The executive says it is committed to supporting organic farmers
Deputy Environment Minister Sarah Boyack said this compared to a 35% estimated level in 2002.
However, the Soil Association Scotland said the latest figure mainly related to organic meat and other food types were well below this level.
The Scottish Greens said the executive's claims were "make believe".
The minister was announcing the publication of the third annual report on progress towards the executive's 2003 Organic Action Plan.
Ms Boyack said: "The opportunities for Scottish organic producers and retailers are clear.
"The UK organic market now stands at £1.6bn, an increase of over 30% on last year compared to the annual current growth for all UK food and drink sales of around 3%.
"We are committed to working with the industry to develop the Scottish organic sector even further."
However, Hugh Raven, director of Soil Association Scotland, said the executive needed to make a much bigger commitment, and called for a new action plan to be introduced after the May elections.
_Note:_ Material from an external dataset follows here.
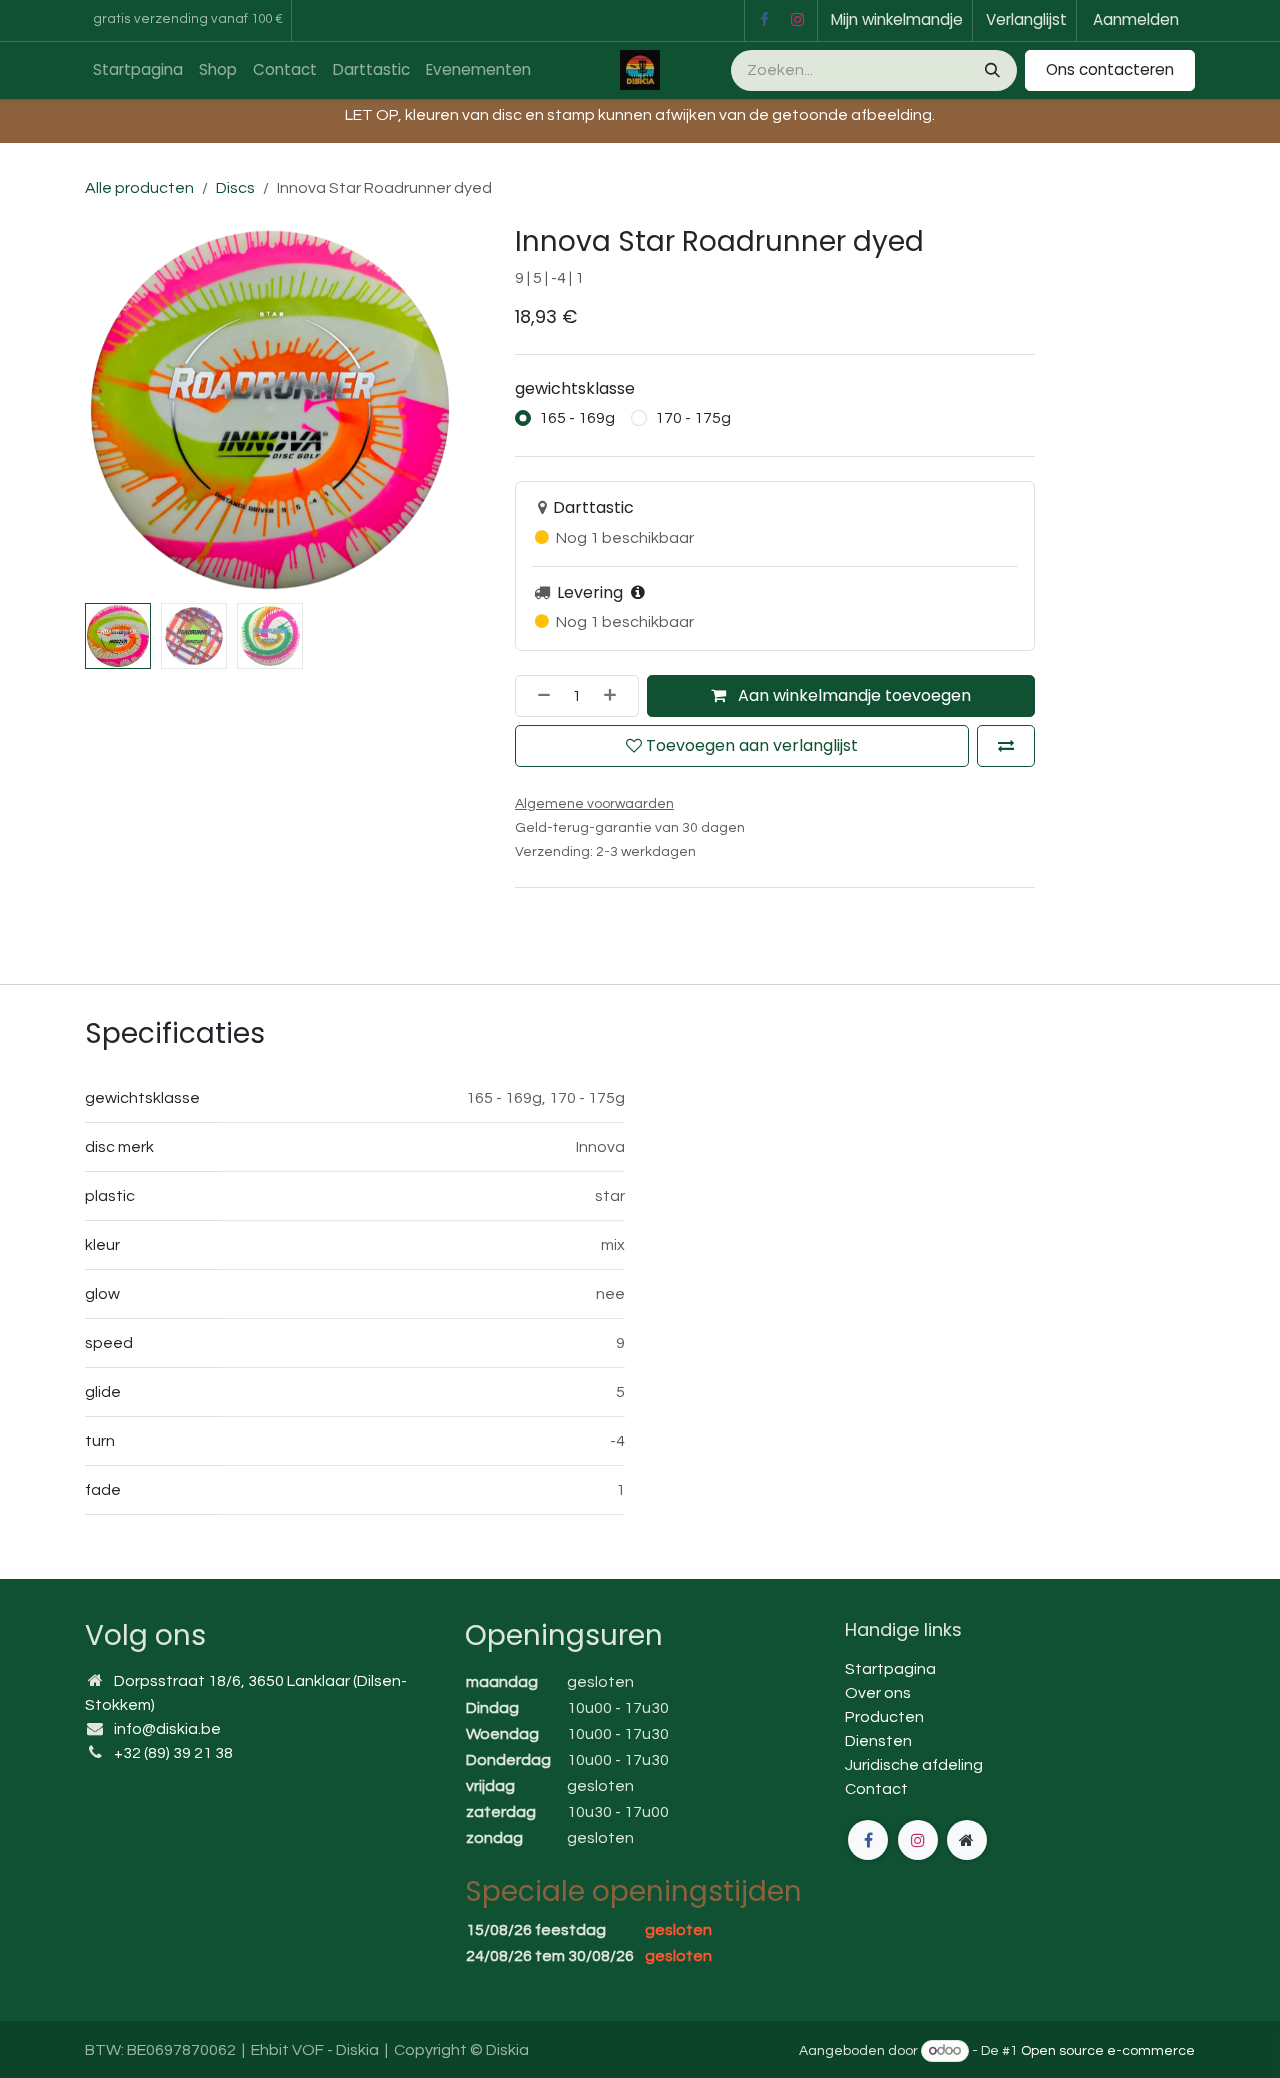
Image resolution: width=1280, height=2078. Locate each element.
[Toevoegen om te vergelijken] (1006, 746)
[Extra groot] (967, 1840)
He said: "Demand for organic produce in Scotland is growing at over 20% each year - but the level of support for organic farmers, at £5.5m in 2007, is the same this year as in 2003.
"It's simply not good enough that in 2006, two-thirds of organic farmers applying for continuing support and a third of applicants for conversion assistance were rejected by SEERAD.
"These figures put the executive's apparent achievements in a very different light."
Green MSP Mark Ruskell also questioned the executive's success.
"Farmers are missing out on opportunities to benefit from a growing market because of penny pinching and a lack of ministerial leadership.
"The organic action plan is not working because the executive has not bothered funding it."